I’ve been hit with ventricular fibrillation, which reduces the heart to a quivering mass of jelly, unable to pump blood. VF leads to Sudden Cardiac Death, with a mortality rate of 95% after 15 min without resuscitation. As I’m convulsing on the ground, start foaming from the mouth, Sam and the bystander start to perform CPR/ chest compressions. Minutes tick by like an eternity.

The ambulance arrives, and the Emergency medics rush to the scene. They assess the situation and give an electric shock which resets the electrical circuits in the heart. I’d spent about 10 minutes in V-Fib. I’m rushed to the hospital, in a state of shock and confusion. After a couple of hours my state is better, the confusion is lifting, and I’m able to see my family again. I spend 24h in the Cardiac Intensive Care unit, unable to sleep with the noise and beeping around me. I feel scared and anxious as I’m not sure if I will wake up if I fall asleep.

AFTER

The evening of the event the cardiac surgeon performed an angiogram, and found only mild changes related to coronary artery disease, but nothing that would explain the cardiac event.

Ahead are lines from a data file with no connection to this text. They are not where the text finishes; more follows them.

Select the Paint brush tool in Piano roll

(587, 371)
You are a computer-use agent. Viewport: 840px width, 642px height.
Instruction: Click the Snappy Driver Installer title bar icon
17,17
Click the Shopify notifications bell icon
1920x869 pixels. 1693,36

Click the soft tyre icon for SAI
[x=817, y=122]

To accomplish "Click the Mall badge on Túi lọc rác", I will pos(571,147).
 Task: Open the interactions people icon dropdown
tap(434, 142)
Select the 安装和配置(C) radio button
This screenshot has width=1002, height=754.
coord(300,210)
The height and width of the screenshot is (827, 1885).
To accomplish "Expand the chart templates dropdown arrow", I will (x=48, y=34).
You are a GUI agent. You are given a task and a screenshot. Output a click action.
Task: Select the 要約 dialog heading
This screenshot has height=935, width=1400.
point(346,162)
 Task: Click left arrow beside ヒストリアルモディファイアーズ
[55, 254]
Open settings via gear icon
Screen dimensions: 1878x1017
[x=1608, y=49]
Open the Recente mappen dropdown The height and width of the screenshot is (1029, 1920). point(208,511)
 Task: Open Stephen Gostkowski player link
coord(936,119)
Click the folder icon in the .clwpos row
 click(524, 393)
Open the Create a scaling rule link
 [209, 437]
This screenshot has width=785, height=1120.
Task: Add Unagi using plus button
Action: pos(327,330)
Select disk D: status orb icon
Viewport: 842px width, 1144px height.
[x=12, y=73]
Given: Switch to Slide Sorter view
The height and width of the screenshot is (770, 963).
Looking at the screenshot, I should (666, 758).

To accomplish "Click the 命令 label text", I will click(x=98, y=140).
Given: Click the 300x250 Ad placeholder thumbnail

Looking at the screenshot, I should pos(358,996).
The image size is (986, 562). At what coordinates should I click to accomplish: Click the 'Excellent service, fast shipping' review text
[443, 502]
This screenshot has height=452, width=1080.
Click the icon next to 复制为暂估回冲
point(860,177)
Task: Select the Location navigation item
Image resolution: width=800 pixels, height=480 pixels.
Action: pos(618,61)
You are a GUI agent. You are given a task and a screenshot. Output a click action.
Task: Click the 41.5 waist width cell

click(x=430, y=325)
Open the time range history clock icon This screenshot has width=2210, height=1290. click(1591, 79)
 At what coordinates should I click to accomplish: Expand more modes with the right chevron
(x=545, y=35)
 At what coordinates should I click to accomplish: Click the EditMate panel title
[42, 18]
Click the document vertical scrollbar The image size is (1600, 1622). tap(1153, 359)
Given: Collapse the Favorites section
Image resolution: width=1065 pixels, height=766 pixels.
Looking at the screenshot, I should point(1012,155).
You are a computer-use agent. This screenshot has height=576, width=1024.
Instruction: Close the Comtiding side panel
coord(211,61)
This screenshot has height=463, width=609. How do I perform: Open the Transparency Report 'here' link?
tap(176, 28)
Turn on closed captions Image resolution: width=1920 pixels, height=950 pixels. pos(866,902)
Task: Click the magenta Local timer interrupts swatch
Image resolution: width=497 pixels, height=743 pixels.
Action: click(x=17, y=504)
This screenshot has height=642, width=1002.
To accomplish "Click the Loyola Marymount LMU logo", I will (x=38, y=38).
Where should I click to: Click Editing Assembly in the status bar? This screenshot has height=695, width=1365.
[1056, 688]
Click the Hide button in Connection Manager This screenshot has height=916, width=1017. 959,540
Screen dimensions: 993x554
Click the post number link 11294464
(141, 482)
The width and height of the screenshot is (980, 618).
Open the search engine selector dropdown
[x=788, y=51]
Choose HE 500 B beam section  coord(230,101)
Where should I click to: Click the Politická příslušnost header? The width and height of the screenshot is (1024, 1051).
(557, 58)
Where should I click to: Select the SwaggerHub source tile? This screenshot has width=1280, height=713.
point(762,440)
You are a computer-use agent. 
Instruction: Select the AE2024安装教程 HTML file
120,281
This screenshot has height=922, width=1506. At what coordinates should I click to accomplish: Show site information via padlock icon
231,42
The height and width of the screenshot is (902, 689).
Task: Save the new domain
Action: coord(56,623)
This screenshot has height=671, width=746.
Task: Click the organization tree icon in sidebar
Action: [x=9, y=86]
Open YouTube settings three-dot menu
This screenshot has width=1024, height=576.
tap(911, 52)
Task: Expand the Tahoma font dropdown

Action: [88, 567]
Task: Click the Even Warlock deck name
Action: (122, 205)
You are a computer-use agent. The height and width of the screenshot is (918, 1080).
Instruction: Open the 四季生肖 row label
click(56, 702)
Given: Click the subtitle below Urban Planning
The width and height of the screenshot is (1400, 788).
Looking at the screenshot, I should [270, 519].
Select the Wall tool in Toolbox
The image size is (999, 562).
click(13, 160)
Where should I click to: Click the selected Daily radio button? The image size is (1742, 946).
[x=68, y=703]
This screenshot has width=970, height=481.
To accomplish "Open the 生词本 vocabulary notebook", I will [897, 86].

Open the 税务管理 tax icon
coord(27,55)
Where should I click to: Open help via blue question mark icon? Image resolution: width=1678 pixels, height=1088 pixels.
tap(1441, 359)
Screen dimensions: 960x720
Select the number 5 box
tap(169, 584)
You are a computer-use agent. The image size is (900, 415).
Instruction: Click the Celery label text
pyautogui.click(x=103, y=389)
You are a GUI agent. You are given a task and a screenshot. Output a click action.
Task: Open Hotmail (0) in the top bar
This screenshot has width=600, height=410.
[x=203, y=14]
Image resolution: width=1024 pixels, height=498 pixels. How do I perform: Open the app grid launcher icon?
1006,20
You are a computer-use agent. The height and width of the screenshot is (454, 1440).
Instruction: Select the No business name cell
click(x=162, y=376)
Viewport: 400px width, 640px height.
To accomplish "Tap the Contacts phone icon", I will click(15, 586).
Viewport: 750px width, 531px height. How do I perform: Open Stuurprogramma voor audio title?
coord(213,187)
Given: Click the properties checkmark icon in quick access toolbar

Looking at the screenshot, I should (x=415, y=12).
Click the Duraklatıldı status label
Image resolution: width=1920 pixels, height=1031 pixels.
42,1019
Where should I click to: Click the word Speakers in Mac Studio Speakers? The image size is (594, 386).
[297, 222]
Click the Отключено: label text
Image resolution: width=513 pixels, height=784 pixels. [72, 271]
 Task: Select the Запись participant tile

An MRI was performed on Monday July 31st – with no indications of root cause. On Wednesday August 2nd, a electro- physiological stress test was performed on my heart – also here the heart performed well. This test though is no walk in the park – as you are given electrical shocks and chemicals to your heart, and it feels as if you are relieving the event all over again.

I was also given a neuro-psychiatric evaluation, and thankfully no loss of function/memory/ability was found.

Finally on Thursday August 3rd, an ICD (Intra Cardiac Defibrillator) was operated into my chest. The ICD monitors the heart rate, and in case the heart goes into fibrillation again, the ICD can give an electric shock to reset the heart. I was shell-shocked, very raw emotionally, but at the same time so grateful to Sam, to my family, to the first responders etc.